A Decision Made in Silence
Celeste adjusted her sunglasses and turned toward me with impatience flickering across her features.
“Can we go now? I don’t want to sit here all day.”
Her tone carried an edge that suggested irritation rather than compassion, and although part of me wanted to step out of the vehicle and run after Maren, to demand answers or perhaps to offer an apology I should have given long ago, another part of me recognized that any confrontation in Celeste’s presence would accomplish nothing except alert her.
If those children were mine, and every instinct told me they were, then something far more deliberate than a misunderstanding had taken place.
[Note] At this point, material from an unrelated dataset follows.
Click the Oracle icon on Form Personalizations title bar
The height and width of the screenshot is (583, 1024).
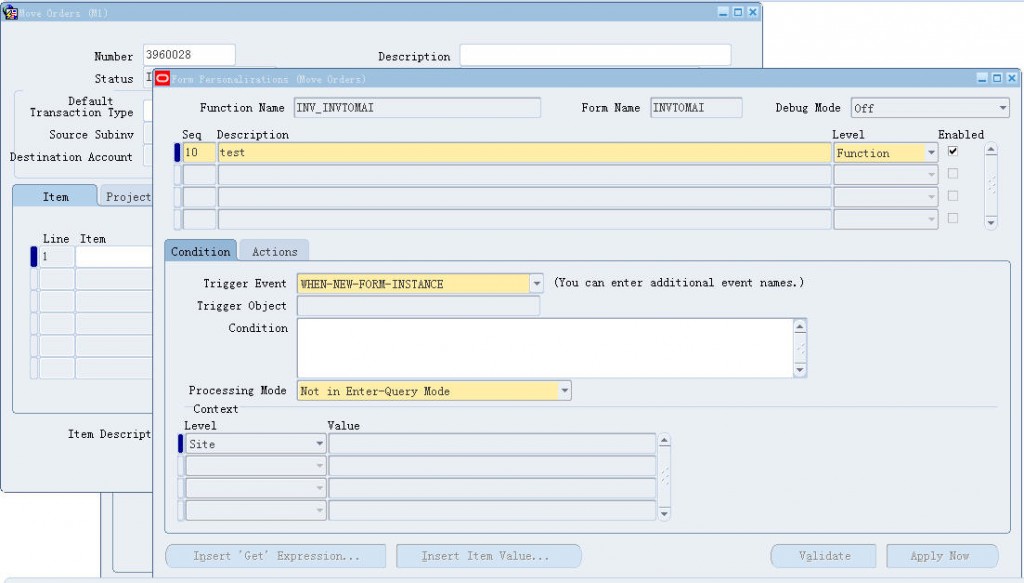coord(161,78)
I eased my foot back onto the accelerator and merged into traffic, leaving Celeste at an upscale boutique in downtown Lexington under the pretense of a meeting I needed to attend alone, and then I drove directly to the headquarters of Halbrook Infrastructure, the engineering firm I had built from modest beginnings into a respected regional enterprise.
From the top floor of our glass-walled building, the city stretched outward in tidy grids, while inside my office the quiet felt almost oppressive.
I closed the door and dialed the number of the only person I trusted to untangle complications without announcing his presence.
Gideon Pike had once been a compliance auditor before shifting into private investigations, and his meticulous approach to details had saved my company from costly missteps more than once.
When he answered, his voice carried the steady calm I needed.
“Gideon, I need you to look into Maren Caldwell,” I said, forcing my tone to remain even despite the storm inside me. “Where she’s been since the divorce, how she’s been supporting herself, and especially the two children she’s with.”
There was a brief pause before he responded.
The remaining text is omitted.